_TASK REQUIREMENTS_.
Rewrite the entries below, swapping each "drawer handle" for "drawer pull" and leaving everything else unchanged.

Data for locating words and elements:
============
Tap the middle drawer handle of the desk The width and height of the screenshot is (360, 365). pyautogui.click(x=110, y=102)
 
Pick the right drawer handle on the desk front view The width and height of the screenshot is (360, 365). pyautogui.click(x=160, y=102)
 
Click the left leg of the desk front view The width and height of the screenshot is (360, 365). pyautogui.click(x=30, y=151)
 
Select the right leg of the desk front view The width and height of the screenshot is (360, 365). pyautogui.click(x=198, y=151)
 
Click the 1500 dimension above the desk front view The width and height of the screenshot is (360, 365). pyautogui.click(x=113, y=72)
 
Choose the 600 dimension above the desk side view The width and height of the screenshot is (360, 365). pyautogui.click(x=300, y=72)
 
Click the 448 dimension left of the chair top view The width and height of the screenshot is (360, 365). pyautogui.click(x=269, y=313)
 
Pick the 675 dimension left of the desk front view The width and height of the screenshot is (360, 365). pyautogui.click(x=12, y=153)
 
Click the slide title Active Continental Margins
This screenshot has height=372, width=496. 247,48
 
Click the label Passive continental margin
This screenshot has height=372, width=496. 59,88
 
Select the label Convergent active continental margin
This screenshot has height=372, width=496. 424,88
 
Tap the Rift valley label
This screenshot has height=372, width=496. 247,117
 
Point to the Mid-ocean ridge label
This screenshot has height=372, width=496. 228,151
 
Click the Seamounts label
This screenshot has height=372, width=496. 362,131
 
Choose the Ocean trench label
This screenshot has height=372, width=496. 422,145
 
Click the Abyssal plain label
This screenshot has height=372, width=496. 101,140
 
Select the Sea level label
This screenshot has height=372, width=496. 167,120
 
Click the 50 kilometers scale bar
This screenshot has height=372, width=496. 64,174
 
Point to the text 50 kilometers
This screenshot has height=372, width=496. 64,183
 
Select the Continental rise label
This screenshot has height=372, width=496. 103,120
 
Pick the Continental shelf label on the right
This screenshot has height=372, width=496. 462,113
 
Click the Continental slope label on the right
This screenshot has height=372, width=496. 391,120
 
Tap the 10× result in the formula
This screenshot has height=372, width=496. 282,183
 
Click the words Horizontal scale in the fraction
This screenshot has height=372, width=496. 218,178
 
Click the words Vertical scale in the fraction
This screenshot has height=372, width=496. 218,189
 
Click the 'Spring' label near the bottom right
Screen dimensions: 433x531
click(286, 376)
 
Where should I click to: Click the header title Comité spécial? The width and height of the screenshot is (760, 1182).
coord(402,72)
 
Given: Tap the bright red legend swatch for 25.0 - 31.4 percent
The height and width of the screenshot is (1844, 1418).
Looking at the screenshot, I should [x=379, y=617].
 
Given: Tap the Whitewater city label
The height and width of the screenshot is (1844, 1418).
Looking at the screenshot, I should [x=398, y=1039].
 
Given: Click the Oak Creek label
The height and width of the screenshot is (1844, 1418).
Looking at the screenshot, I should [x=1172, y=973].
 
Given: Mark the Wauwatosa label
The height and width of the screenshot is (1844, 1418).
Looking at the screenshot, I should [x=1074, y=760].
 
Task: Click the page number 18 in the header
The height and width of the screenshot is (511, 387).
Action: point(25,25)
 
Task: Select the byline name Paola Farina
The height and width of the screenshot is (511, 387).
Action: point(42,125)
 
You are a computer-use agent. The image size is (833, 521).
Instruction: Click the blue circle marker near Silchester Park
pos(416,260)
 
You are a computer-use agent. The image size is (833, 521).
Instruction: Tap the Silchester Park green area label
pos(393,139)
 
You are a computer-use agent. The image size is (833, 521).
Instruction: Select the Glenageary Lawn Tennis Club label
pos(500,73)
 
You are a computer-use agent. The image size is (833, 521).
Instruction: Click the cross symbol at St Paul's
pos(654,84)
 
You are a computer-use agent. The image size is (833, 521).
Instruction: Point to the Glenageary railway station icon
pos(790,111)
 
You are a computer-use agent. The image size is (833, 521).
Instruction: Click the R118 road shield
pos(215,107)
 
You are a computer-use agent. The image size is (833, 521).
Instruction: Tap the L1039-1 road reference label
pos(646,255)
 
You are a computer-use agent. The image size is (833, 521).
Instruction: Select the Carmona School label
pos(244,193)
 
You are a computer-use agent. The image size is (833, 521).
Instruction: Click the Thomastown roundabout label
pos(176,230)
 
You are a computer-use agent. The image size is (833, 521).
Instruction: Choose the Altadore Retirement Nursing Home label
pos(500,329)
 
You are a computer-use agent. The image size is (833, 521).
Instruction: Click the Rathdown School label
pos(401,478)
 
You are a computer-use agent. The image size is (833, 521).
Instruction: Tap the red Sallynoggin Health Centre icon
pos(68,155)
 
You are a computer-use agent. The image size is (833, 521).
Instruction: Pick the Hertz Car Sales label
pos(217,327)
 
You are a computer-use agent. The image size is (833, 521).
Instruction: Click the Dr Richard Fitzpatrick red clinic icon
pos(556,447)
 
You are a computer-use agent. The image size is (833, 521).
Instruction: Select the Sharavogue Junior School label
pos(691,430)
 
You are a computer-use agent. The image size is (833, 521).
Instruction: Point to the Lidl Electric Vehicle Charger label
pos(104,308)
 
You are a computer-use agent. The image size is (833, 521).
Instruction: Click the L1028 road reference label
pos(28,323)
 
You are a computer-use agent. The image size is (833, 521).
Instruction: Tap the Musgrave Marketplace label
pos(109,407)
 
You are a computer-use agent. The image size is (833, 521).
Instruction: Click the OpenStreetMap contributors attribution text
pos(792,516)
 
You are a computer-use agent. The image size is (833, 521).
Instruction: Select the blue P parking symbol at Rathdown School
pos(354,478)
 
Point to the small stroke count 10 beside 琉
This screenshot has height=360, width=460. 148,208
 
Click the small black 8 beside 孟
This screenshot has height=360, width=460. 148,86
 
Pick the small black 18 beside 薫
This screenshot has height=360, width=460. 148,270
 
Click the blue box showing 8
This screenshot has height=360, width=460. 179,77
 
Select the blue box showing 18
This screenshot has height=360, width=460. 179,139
============
_RESULT FOR THIS EXERCISE_.
Tap the middle drawer pull of the desk The width and height of the screenshot is (360, 365). pyautogui.click(x=110, y=102)
 
Pick the right drawer pull on the desk front view The width and height of the screenshot is (360, 365). pyautogui.click(x=160, y=102)
 
Click the left leg of the desk front view The width and height of the screenshot is (360, 365). pyautogui.click(x=30, y=151)
 
Select the right leg of the desk front view The width and height of the screenshot is (360, 365). pyautogui.click(x=198, y=151)
 
Click the 1500 dimension above the desk front view The width and height of the screenshot is (360, 365). pyautogui.click(x=113, y=72)
 
Choose the 600 dimension above the desk side view The width and height of the screenshot is (360, 365). pyautogui.click(x=300, y=72)
 
Click the 448 dimension left of the chair top view The width and height of the screenshot is (360, 365). pyautogui.click(x=269, y=313)
 
Pick the 675 dimension left of the desk front view The width and height of the screenshot is (360, 365). pyautogui.click(x=12, y=153)
 
Click the slide title Active Continental Margins
This screenshot has height=372, width=496. 247,48
 
Click the label Passive continental margin
This screenshot has height=372, width=496. 59,88
 
Select the label Convergent active continental margin
This screenshot has height=372, width=496. 424,88
 
Tap the Rift valley label
This screenshot has height=372, width=496. 247,117
 
Point to the Mid-ocean ridge label
This screenshot has height=372, width=496. 228,151
 
Click the Seamounts label
This screenshot has height=372, width=496. 362,131
 
Choose the Ocean trench label
This screenshot has height=372, width=496. 422,145
 
Click the Abyssal plain label
This screenshot has height=372, width=496. 101,140
 
Select the Sea level label
This screenshot has height=372, width=496. 167,120
 
Click the 50 kilometers scale bar
This screenshot has height=372, width=496. 64,174
 
Point to the text 50 kilometers
This screenshot has height=372, width=496. 64,183
 
Select the Continental rise label
This screenshot has height=372, width=496. 103,120
 
Pick the Continental shelf label on the right
This screenshot has height=372, width=496. 462,113
 
Click the Continental slope label on the right
This screenshot has height=372, width=496. 391,120
 
Tap the 10× result in the formula
This screenshot has height=372, width=496. 282,183
 
Click the words Horizontal scale in the fraction
This screenshot has height=372, width=496. 218,178
 
Click the words Vertical scale in the fraction
This screenshot has height=372, width=496. 218,189
 
Click the 'Spring' label near the bottom right
Screen dimensions: 433x531
click(286, 376)
 
Where should I click to: Click the header title Comité spécial? The width and height of the screenshot is (760, 1182).
coord(402,72)
 
Given: Tap the bright red legend swatch for 25.0 - 31.4 percent
The height and width of the screenshot is (1844, 1418).
Looking at the screenshot, I should [x=379, y=617].
 
Given: Tap the Whitewater city label
The height and width of the screenshot is (1844, 1418).
Looking at the screenshot, I should [x=398, y=1039].
 
Given: Click the Oak Creek label
The height and width of the screenshot is (1844, 1418).
Looking at the screenshot, I should [x=1172, y=973].
 
Given: Mark the Wauwatosa label
The height and width of the screenshot is (1844, 1418).
Looking at the screenshot, I should [x=1074, y=760].
 
Task: Click the page number 18 in the header
The height and width of the screenshot is (511, 387).
Action: point(25,25)
 
Task: Select the byline name Paola Farina
The height and width of the screenshot is (511, 387).
Action: point(42,125)
 
You are a computer-use agent. The image size is (833, 521).
Instruction: Click the blue circle marker near Silchester Park
pos(416,260)
 
You are a computer-use agent. The image size is (833, 521).
Instruction: Tap the Silchester Park green area label
pos(393,139)
 
You are a computer-use agent. The image size is (833, 521).
Instruction: Select the Glenageary Lawn Tennis Club label
pos(500,73)
 
You are a computer-use agent. The image size is (833, 521).
Instruction: Click the cross symbol at St Paul's
pos(654,84)
 
You are a computer-use agent. The image size is (833, 521).
Instruction: Point to the Glenageary railway station icon
pos(790,111)
 
You are a computer-use agent. The image size is (833, 521).
Instruction: Click the R118 road shield
pos(215,107)
 
You are a computer-use agent. The image size is (833, 521).
Instruction: Tap the L1039-1 road reference label
pos(646,255)
 
You are a computer-use agent. The image size is (833, 521).
Instruction: Select the Carmona School label
pos(244,193)
 
You are a computer-use agent. The image size is (833, 521).
Instruction: Click the Thomastown roundabout label
pos(176,230)
 
You are a computer-use agent. The image size is (833, 521).
Instruction: Choose the Altadore Retirement Nursing Home label
pos(500,329)
 
You are a computer-use agent. The image size is (833, 521).
Instruction: Click the Rathdown School label
pos(401,478)
 
You are a computer-use agent. The image size is (833, 521).
Instruction: Tap the red Sallynoggin Health Centre icon
pos(68,155)
 
You are a computer-use agent. The image size is (833, 521).
Instruction: Pick the Hertz Car Sales label
pos(217,327)
 
You are a computer-use agent. The image size is (833, 521).
Instruction: Click the Dr Richard Fitzpatrick red clinic icon
pos(556,447)
 
You are a computer-use agent. The image size is (833, 521).
Instruction: Select the Sharavogue Junior School label
pos(691,430)
 
You are a computer-use agent. The image size is (833, 521).
Instruction: Point to the Lidl Electric Vehicle Charger label
pos(104,308)
 
You are a computer-use agent. The image size is (833, 521).
Instruction: Click the L1028 road reference label
pos(28,323)
 
You are a computer-use agent. The image size is (833, 521).
Instruction: Tap the Musgrave Marketplace label
pos(109,407)
 
You are a computer-use agent. The image size is (833, 521).
Instruction: Click the OpenStreetMap contributors attribution text
pos(792,516)
 
You are a computer-use agent. The image size is (833, 521).
Instruction: Select the blue P parking symbol at Rathdown School
pos(354,478)
 
Point to the small stroke count 10 beside 琉
This screenshot has height=360, width=460. 148,208
 
Click the small black 8 beside 孟
This screenshot has height=360, width=460. 148,86
 
Pick the small black 18 beside 薫
This screenshot has height=360, width=460. 148,270
 
Click the blue box showing 8
This screenshot has height=360, width=460. 179,77
 
Select the blue box showing 18
This screenshot has height=360, width=460. 179,139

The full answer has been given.